The man was painfully aware that Tepic’s two little friends had settled down, one at each end of his desk and were both inspecting him closely, odd, impish grins on their faces. It was distracting, made worse by the tuneless meanderings of the one called Billy and the constant sniffing, with the underlying threat of another nasal explosion from the other. For some reason his desk did not give him the feeling of solid security it normally did, which was very unsettling.
“It’s worth something, there’s no doubt,” Emerson shrugged. “How about a free bowl of soup for you and your two friends for every day between now and Christmas that the temperature drops cold enough to see your breath?”
“A bowl each an throw in a bag of sticky buns to take when we’re done with the soup,” said Tepic.
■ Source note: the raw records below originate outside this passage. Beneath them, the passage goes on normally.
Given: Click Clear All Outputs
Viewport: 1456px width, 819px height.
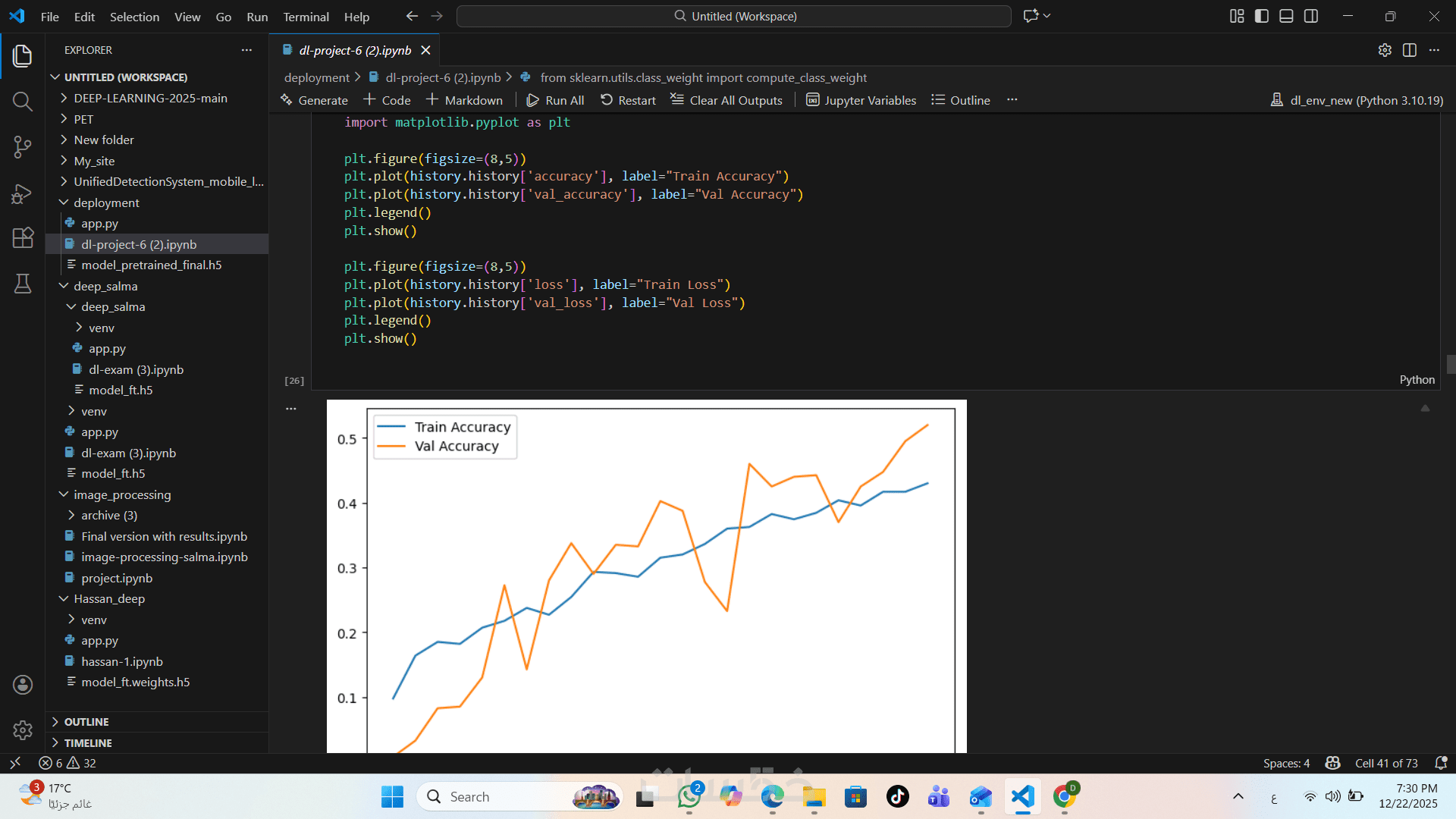Looking at the screenshot, I should tap(726, 100).
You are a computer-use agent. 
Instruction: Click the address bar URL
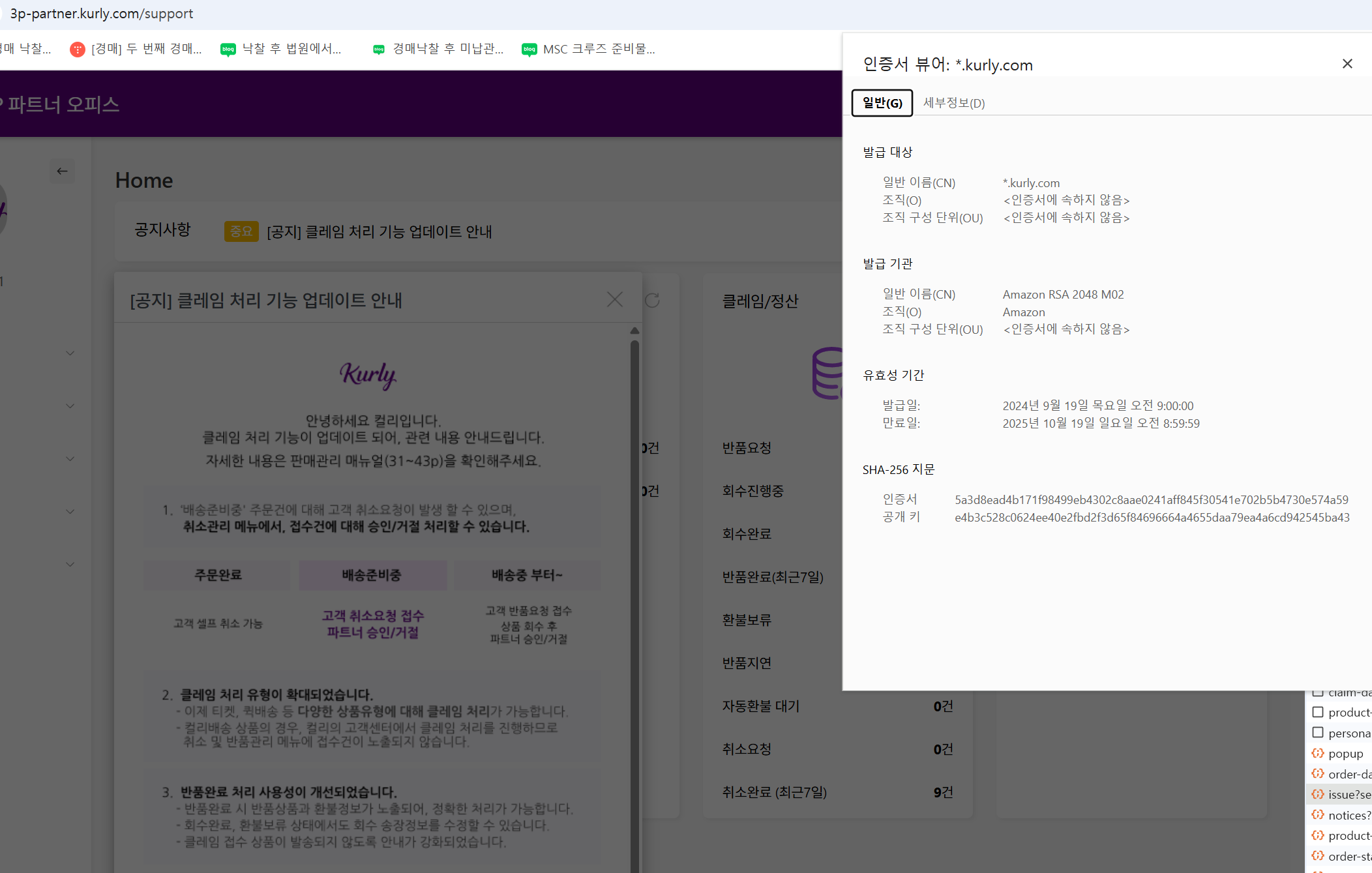[x=102, y=14]
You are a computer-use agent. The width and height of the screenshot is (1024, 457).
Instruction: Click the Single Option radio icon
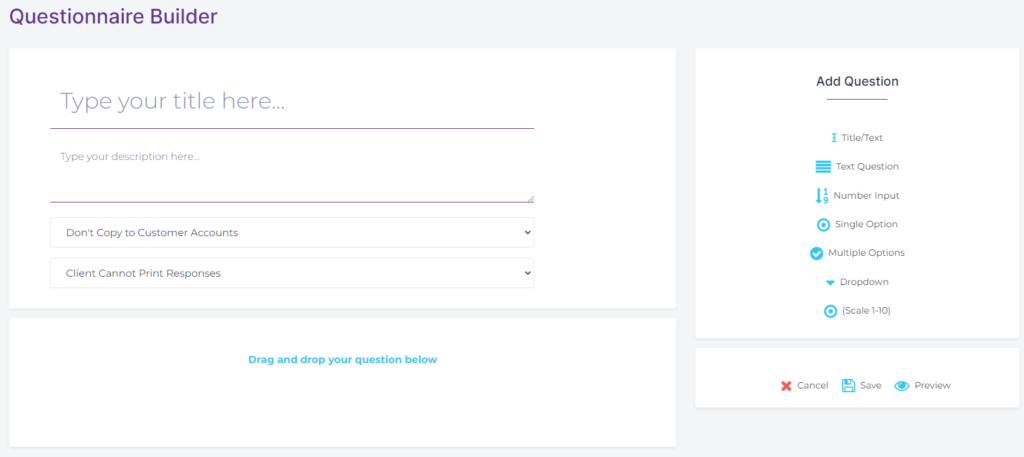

“Okay, but only a dozen,” said Emerson. “And they have to be day-olds.”
“Stale is better for tea-dunking anyway,” said Charlie.
“If they’re day-olds it should be two dozen,” said Tepic.
“There’s never that many sticky buns left at the end of the day,” said Emerson
“We’ll take scones then to make up where you’re short on the sticky buns,” said Charlie
“I could do that—but not with scones, they fly off the shelf, usually gone by noon,” Emerson said. “How about I round it up with tea biscuits?
“Done!” declared the youngster, huge grin on his face as he slapped the bottle onto the leather surface of the desk. He then spat on his hand and reached it out to the man, looking to seal the deal.
Emerson spat into his palm and reached across to take the urchins hand, shaking it firmly.
As soon as the deal was sealed, the three boys joined arms and made for the door, calling out their goodbyes as they left. It struck Mr Lighthouse as slightly odd, the way they left, almost as if Tepic was towing the other lads behind him. Oh well, he thought, as they disappeared out the door. He reached for the bottle, intent on pouring himself a rather fuller glass than he had so far managed, this morning has gone very well. At that moment there was a low rumble from beneath his feet as the cellar roof, fatally weakened by the removal to too many bricks, collapsed.